* Start Data provided *
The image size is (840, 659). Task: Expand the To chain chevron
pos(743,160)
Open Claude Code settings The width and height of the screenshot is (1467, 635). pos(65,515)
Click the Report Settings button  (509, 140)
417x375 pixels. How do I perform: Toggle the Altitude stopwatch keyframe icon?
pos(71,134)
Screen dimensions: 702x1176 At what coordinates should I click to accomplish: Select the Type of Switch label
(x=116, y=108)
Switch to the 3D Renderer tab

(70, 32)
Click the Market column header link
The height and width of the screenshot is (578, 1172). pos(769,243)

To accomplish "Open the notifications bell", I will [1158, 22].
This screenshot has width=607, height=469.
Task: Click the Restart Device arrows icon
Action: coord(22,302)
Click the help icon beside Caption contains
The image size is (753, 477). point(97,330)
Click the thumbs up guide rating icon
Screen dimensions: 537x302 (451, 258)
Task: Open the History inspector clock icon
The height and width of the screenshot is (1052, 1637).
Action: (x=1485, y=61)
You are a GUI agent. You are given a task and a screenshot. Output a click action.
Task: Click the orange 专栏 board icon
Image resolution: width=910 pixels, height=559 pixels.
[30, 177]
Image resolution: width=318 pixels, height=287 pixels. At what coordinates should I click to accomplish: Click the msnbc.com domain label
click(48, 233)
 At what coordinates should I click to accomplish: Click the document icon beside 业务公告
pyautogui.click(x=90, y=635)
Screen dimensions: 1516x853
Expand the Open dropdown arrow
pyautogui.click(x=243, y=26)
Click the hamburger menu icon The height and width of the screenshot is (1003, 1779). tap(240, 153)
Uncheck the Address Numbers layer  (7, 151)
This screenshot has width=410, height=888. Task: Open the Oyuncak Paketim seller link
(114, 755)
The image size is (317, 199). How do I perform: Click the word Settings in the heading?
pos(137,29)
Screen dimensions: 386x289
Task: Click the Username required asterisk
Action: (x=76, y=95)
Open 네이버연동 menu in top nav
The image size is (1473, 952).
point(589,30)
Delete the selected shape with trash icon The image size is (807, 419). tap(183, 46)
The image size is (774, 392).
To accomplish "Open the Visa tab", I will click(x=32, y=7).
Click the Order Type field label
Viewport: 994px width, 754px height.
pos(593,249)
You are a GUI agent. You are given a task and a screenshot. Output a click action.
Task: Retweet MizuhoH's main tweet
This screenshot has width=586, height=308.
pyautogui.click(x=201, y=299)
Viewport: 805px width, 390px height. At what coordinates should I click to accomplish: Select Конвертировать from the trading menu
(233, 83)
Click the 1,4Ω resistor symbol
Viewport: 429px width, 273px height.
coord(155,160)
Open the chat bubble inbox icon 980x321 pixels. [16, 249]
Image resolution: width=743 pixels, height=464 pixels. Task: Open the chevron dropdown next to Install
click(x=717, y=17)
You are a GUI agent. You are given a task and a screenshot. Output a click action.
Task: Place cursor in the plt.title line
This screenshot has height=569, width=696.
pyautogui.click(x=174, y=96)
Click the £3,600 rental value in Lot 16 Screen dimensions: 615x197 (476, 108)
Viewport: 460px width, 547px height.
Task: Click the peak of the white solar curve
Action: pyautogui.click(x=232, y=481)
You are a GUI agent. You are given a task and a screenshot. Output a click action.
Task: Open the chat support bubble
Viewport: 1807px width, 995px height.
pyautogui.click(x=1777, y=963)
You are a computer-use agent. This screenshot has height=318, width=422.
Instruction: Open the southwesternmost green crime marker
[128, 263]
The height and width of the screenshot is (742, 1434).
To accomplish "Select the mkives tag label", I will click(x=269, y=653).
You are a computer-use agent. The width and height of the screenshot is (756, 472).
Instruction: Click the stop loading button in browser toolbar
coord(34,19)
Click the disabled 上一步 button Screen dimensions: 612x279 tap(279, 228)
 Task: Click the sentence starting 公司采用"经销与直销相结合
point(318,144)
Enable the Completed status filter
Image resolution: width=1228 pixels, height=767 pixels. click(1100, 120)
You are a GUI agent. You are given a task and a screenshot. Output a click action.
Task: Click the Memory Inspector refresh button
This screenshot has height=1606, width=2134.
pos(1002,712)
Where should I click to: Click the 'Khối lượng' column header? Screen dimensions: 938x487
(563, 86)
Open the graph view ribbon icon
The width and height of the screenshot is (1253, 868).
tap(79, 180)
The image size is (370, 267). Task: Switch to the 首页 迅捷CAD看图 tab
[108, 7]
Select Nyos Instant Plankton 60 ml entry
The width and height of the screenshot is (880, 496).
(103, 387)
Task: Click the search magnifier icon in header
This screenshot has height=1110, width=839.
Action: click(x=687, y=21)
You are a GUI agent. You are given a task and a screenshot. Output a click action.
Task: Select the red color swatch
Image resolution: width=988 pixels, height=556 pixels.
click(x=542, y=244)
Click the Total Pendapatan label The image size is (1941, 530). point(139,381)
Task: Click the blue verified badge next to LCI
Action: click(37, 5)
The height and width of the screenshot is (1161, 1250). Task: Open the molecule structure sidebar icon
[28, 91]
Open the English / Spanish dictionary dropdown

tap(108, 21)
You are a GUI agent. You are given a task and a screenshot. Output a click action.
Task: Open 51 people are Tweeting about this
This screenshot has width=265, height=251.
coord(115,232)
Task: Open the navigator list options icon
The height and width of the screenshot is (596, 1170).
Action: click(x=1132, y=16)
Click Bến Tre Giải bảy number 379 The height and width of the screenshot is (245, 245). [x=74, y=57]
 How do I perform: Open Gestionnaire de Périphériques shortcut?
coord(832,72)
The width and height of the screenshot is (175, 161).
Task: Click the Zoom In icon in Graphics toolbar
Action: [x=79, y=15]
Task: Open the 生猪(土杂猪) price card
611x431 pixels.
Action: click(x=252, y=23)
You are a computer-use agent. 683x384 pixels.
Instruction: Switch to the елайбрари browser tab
* End Data provided *
## Problem statement
Locate each of the lines above that contains the string "browser", and copy every such line in full. The match is case-sensitive.

## Written solution
Instruction: Click the stop loading button in browser toolbar
Instruction: Switch to the елайбрари browser tab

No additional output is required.